Weaponized Thoughts
On this summer weekend morning I’m going to leave you with this thought on critical thinking in a time when the world is in turmoil, and…
On this summer weekend morning I’m going to leave you with this thought on critical thinking in a time when the world is in turmoil, and we’re all a little bit angry, confused and stressed about what’s going on and who to believe.
Critical thinking by definition is the objective analysis and evaluation of an issue in order to form a judgment. Regardless of what topic you’re trying to understand to a greater degree, here are some very important thoughts on critical thinking from three separate authors and thought leaders on the topic. My hopes in reviewing their works and highlighting some of their core concepts and ideas is that we will all start approaching issues and discussion with a more open, empathetic mind in order to properly understand truths, lies, misinformation, fact and data points, to make each and everyone of us more educated, aware and inclusive individuals.
I
Ozan Varol, rocket scientist, law professor and author.
“Companies fail because they stare at the rearview mirror and keep calling the same plays from the same playbook. Instead of risking failure, they stick with the status quo. In our daily lives, we fail to exercise our critical-thinking muscles and instead leave it to others to draw conclusions. As a result, these muscles atrophy over time. Without an informed public willing to question confident claims, democracy decays and misinformation spreads. Once alternative facts are reported and retweeted, they become the truth. Pseudoscience becomes indistinguishable from real science.”

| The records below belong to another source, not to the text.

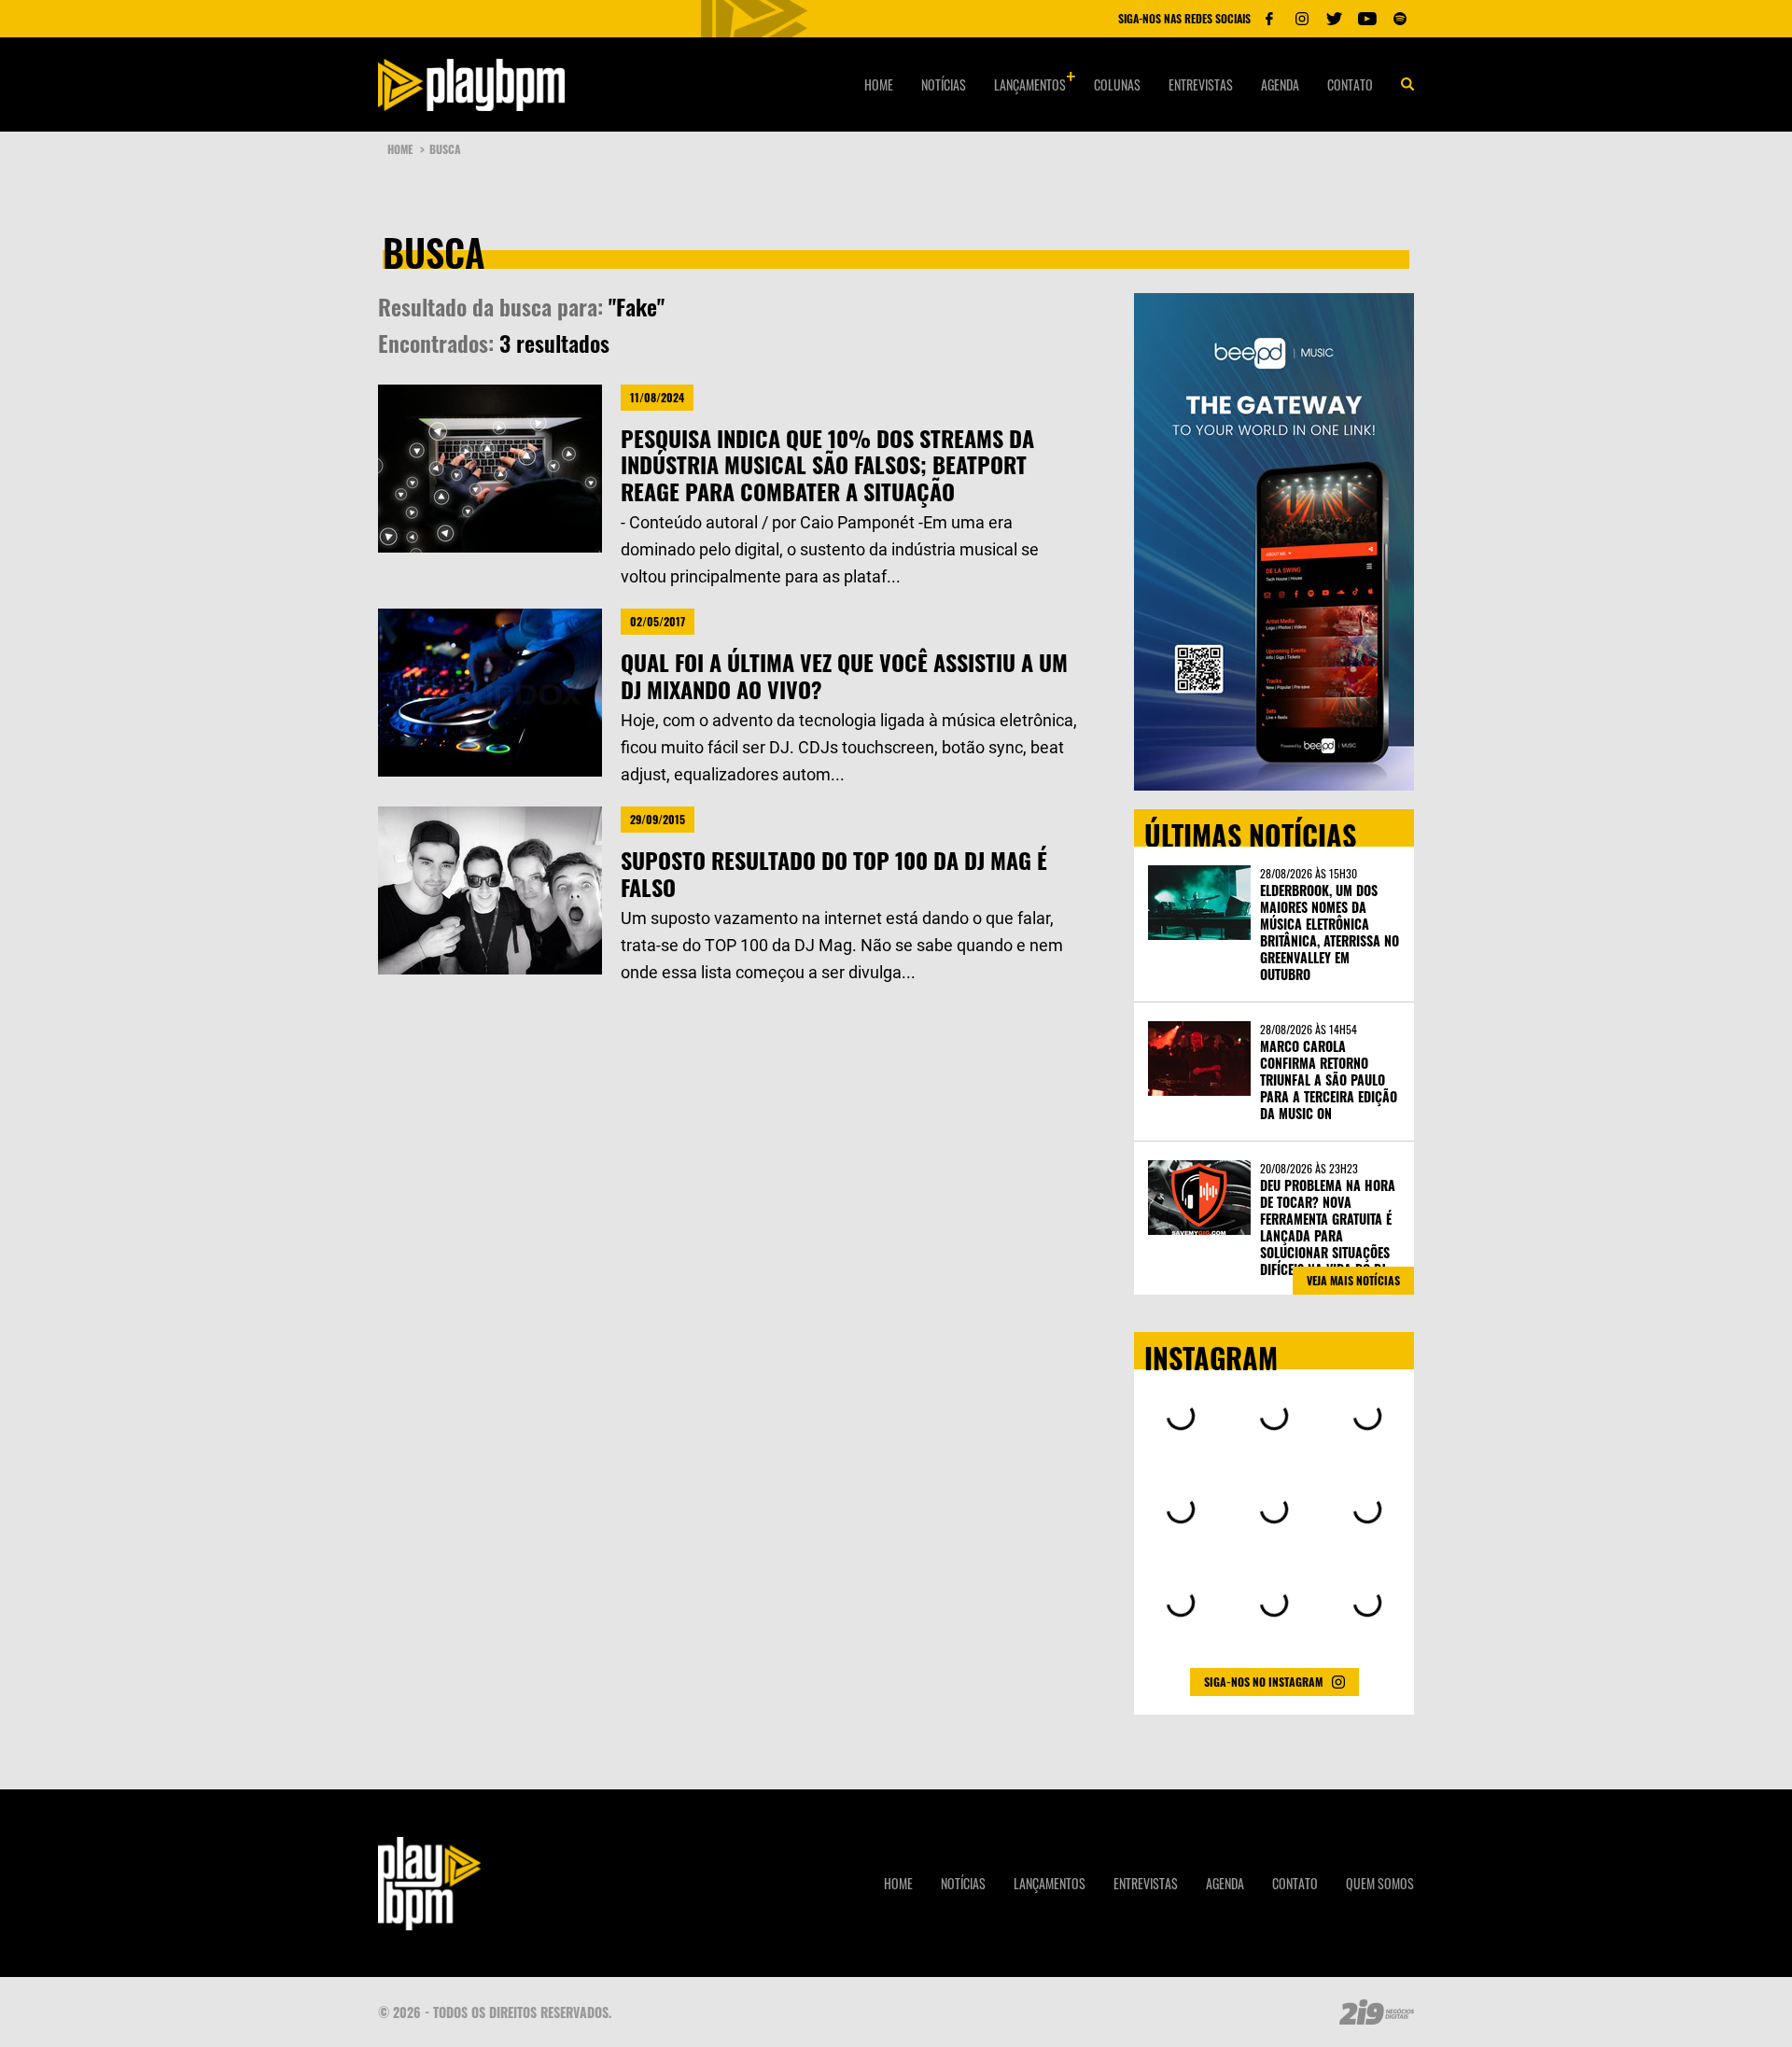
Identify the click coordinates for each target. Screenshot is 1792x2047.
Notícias (943, 84)
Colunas (1117, 84)
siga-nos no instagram (1263, 1681)
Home (878, 84)
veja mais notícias (1353, 1280)
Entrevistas (1201, 84)
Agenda (1280, 84)
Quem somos (1380, 1883)
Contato (1350, 84)
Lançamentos (1030, 84)
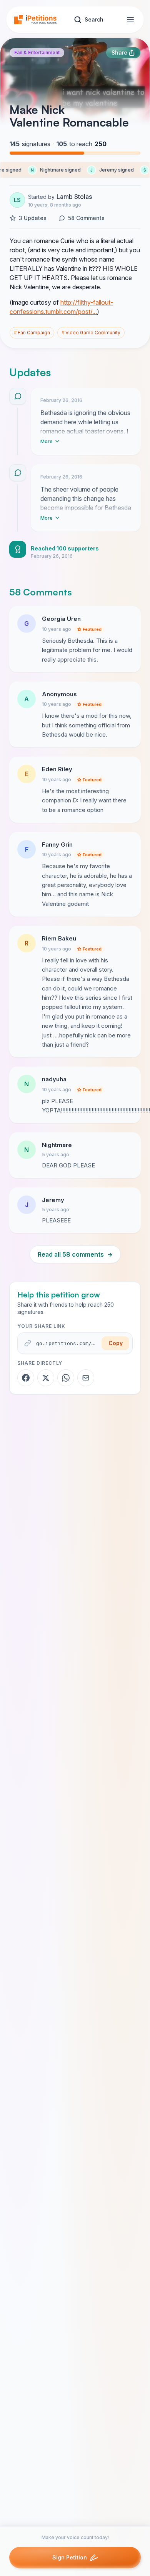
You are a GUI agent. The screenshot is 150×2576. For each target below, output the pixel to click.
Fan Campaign (32, 332)
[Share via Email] (85, 1377)
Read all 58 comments (75, 1254)
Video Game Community (91, 332)
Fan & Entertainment (37, 52)
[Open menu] (130, 19)
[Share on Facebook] (25, 1377)
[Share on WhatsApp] (65, 1377)
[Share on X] (45, 1377)
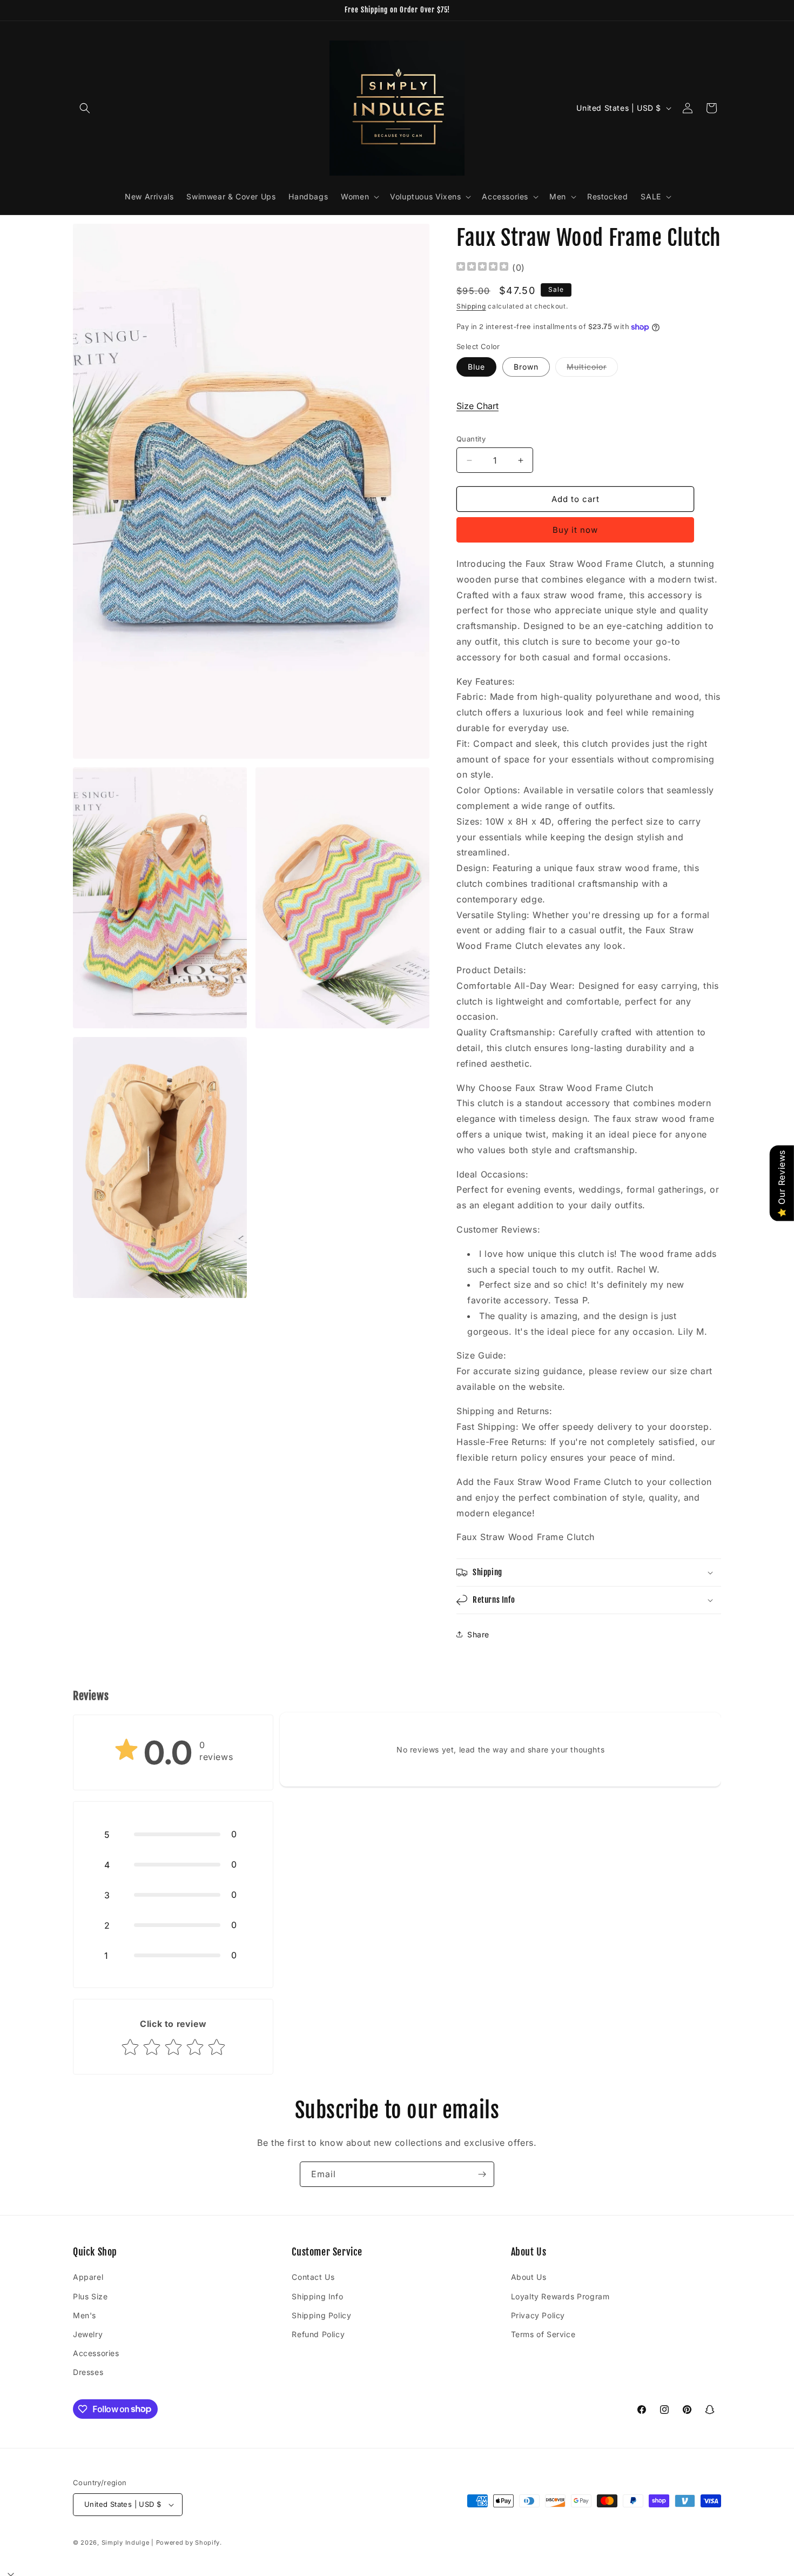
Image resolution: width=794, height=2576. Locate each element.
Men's (84, 2315)
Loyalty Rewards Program (560, 2296)
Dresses (88, 2372)
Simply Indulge (126, 2542)
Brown (526, 366)
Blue (476, 366)
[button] (85, 108)
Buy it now (575, 530)
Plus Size (90, 2296)
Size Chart (477, 405)
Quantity (471, 438)
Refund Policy (318, 2334)
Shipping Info (317, 2296)
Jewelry (88, 2334)
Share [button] (478, 1634)
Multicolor (592, 369)
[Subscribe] (482, 2174)
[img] (482, 267)
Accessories (96, 2353)
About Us (529, 2276)
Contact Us (313, 2276)
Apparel (88, 2276)
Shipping (471, 306)
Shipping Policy (321, 2315)
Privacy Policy (538, 2315)
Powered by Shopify (188, 2542)
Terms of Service (543, 2334)
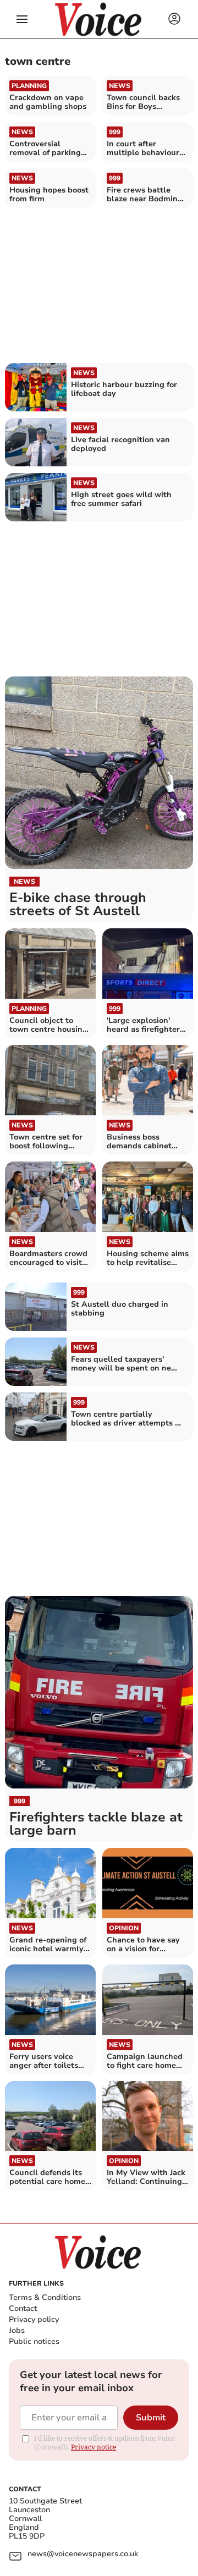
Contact (23, 2308)
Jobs (17, 2330)
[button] (22, 19)
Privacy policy (34, 2319)
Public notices (34, 2341)
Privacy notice (93, 2447)
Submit (151, 2418)
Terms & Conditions (45, 2297)
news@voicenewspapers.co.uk (83, 2554)
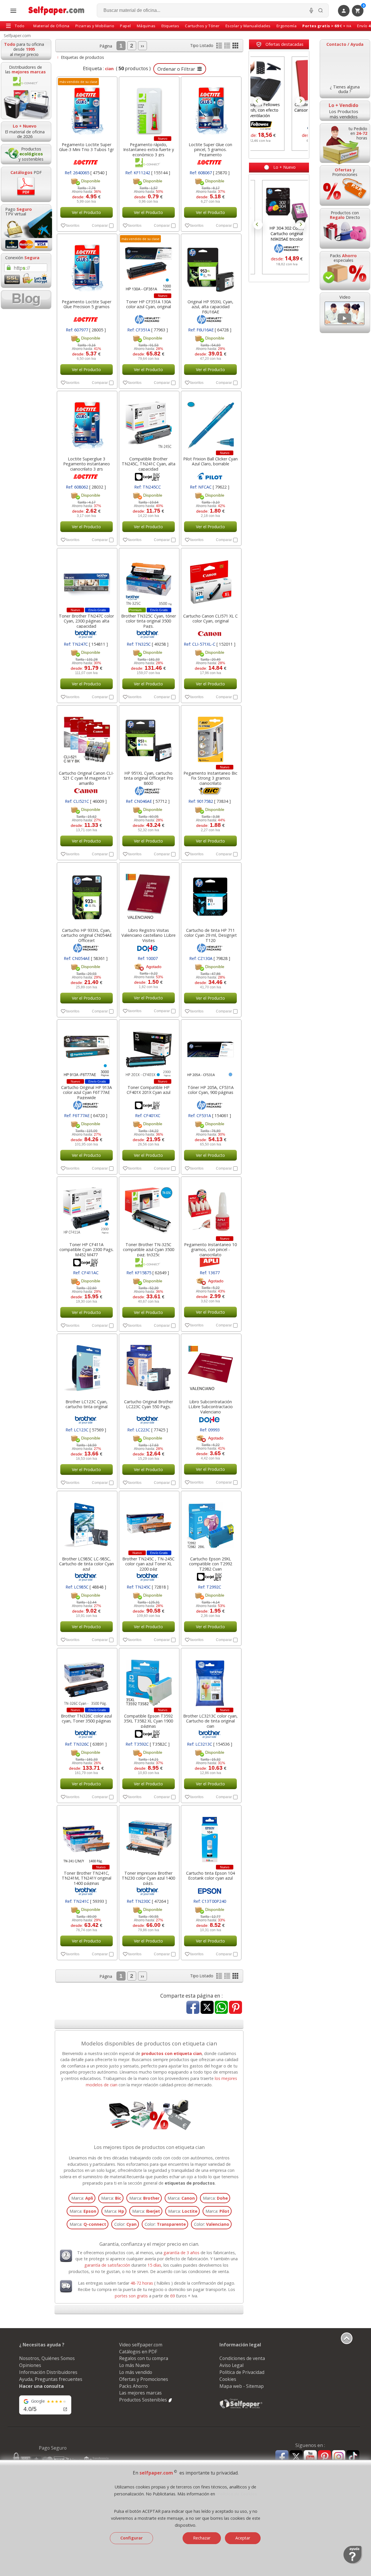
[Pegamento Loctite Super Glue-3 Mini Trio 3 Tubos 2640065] (86, 108)
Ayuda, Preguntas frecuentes (50, 2379)
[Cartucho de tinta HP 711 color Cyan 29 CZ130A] (210, 893)
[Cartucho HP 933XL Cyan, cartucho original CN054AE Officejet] (86, 893)
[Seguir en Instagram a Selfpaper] (338, 2457)
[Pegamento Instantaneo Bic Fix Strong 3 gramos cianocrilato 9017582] (210, 736)
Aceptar (242, 2538)
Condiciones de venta (242, 2358)
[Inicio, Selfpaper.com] (57, 10)
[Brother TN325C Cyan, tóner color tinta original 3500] (148, 579)
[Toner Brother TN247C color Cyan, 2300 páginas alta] (86, 579)
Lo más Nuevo (134, 2365)
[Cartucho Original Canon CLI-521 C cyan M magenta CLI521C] (86, 736)
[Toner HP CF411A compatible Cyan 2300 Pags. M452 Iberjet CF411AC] (86, 1208)
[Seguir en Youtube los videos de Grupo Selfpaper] (310, 2457)
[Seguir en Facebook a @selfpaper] (281, 2457)
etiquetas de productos (190, 2183)
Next (300, 101)
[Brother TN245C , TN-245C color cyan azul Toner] (148, 1522)
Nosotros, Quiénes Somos (47, 2358)
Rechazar (201, 2538)
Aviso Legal (231, 2365)
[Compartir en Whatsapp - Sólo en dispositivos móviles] (221, 2008)
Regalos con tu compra (143, 2358)
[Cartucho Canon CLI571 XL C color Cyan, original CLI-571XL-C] (210, 579)
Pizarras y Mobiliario (94, 25)
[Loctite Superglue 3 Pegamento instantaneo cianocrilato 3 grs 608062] (86, 422)
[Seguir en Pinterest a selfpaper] (324, 2457)
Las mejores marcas (140, 2393)
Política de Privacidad (241, 2372)
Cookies (227, 2379)
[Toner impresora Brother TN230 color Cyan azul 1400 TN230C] (148, 1836)
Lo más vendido (135, 2372)
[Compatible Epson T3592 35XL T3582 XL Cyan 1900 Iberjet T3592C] (148, 1679)
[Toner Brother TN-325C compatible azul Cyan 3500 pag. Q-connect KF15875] (148, 1208)
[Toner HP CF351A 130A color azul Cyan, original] (148, 265)
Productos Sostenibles (143, 2400)
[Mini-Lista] (227, 47)
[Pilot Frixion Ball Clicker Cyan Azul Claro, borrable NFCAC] (210, 422)
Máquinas (146, 25)
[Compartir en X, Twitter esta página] (207, 2008)
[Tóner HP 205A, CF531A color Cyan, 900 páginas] (210, 1051)
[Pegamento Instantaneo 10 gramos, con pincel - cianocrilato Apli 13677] (210, 1208)
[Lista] (219, 47)
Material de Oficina (51, 25)
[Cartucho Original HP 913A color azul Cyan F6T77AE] (86, 1051)
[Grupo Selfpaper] (241, 2408)
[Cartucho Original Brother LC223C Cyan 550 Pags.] (148, 1365)
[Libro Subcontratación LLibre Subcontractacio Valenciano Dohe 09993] (210, 1365)
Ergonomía (287, 25)
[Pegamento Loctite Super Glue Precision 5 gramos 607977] (86, 265)
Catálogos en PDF (138, 2351)
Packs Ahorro (133, 2386)
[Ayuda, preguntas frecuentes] (352, 2562)
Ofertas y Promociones (143, 2379)
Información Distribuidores (48, 2372)
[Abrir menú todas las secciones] (13, 11)
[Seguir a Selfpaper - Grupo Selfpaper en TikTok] (352, 2457)
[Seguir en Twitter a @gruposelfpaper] (296, 2457)
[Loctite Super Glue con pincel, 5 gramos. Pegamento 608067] (210, 108)
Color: (125, 2224)
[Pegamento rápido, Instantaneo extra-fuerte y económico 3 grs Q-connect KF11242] (148, 108)
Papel (125, 25)
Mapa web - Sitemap (241, 2386)
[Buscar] (320, 10)
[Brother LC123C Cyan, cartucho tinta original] (86, 1365)
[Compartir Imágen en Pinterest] (235, 2008)
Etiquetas (170, 25)
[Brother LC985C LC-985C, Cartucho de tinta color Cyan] (86, 1522)
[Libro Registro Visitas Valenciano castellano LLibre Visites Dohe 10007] (148, 893)
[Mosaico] (235, 47)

Source: Think Like a Rocket Scientist
II
James Edward Ryan, educator, author, lawyer, and legal scholar.
“Asking good questions is hard because it requires you to see past the easy answers and to focus instead on the difficult, the tricky, the mysterious, the awkward, and sometimes the painful.
Source: Wait, What?: And Life’s Other Essential Questions
III
Daniel J. Levitin, neuroscientist, cognitive psychologist, and author.
“The phrase “fake news” sounds too playful, too much like a schoolchild faking illness to get out of a test. These euphemisms obscure the fact that the sex-slave story is an out-and-out lie. The people who wrote it knew that it wasn’t true. There are not two sides to a story when one side is a lie. Journalists — and the rest of us — must stop giving equal time to things that don’t have a fact-based opposing side. Two sides to a story exist when evidence exists on both sides of a position. Then, reasonable people may disagree about how to weigh that evidence and what conclusion to form from it. Everyone, of course, is entitled to their own opinions. But they are not entitled to their own facts. Lies are an absence of facts and, in many cases, a direct contradiction of them.”